Sin embargo, debo reconocer, concordar y citar a las autoras diciendo que fue “No […]
solamente un período de adaptación a los cambios corporales, sino una fase de grandes
determinaciones hacia una mayor independencia psicológica y social.” Estaba muy contento con
el hecho de haber pegado el “estirón puberal” y haber adquirido nuevas o mejoradas habilidades
con respecto a las destrezas físicas. Sin embargo no podía tolerar que la gente de mi entorno
notara más otros cambios propios de la pubertad. Me daba mucho pudor escucharlos comentar
sobre mi aumento del vello corporal o mi cambio de voz y esto hacía que viva en constante “enojo
con la sociedad”.

Mis cambios de humor fueron abismales y prefería pasar más tiempo fuera de casa que
soportar sus pequeñas discrepancias. En cierto modo mi “evolución del pensamiento abstracto”

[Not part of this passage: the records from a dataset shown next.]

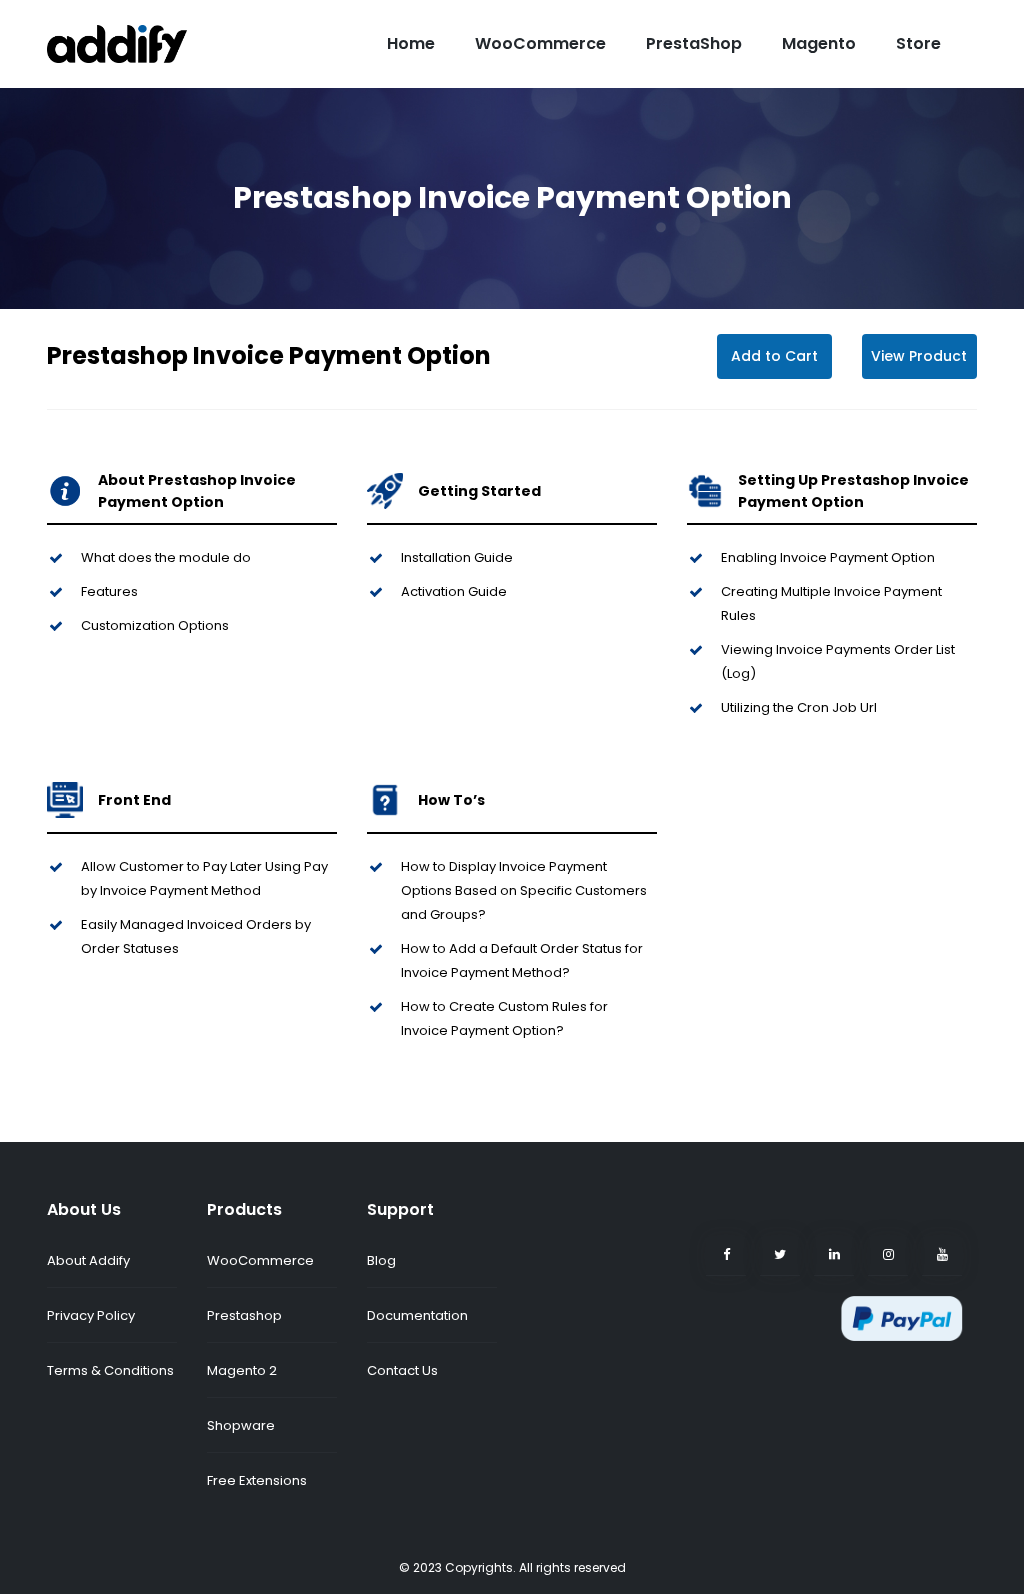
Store (918, 43)
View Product (919, 356)
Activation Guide (454, 591)
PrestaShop (694, 43)
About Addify (88, 1260)
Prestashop (244, 1315)
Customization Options (155, 625)
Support (400, 1209)
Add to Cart (774, 356)
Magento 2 (242, 1370)
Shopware (241, 1425)
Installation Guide (457, 557)
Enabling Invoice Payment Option (828, 557)
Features (109, 591)
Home (411, 43)
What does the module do (166, 557)
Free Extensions (257, 1480)
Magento (819, 43)
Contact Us (402, 1370)
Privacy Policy (91, 1315)
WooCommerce (540, 43)
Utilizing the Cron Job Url (799, 707)
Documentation (417, 1315)
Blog (381, 1260)
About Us (84, 1209)
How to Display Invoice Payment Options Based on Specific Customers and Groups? (524, 890)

me permitió comenzar a comprender las cosas de otra manera. Aun así, mi autoestima fue algo
que me costó mucho trabajarla ya que mi familia, pero sobre todo mis padres, me apoyaba y me
presionaba en lo que ellos creían era lo mejor para mí.

A pesar de cada crisis, enojo e incomprensión cada etapa y cada vivencia fue necesaria
para formarme como persona. Y tal y como dicen las autoras “El apoyo de la familia, aún en
situaciones donde no se compartan todos los puntos de vista de los hijos, es fundamental en
esta etapa del desarrollo del adolescente del adolescente […]”.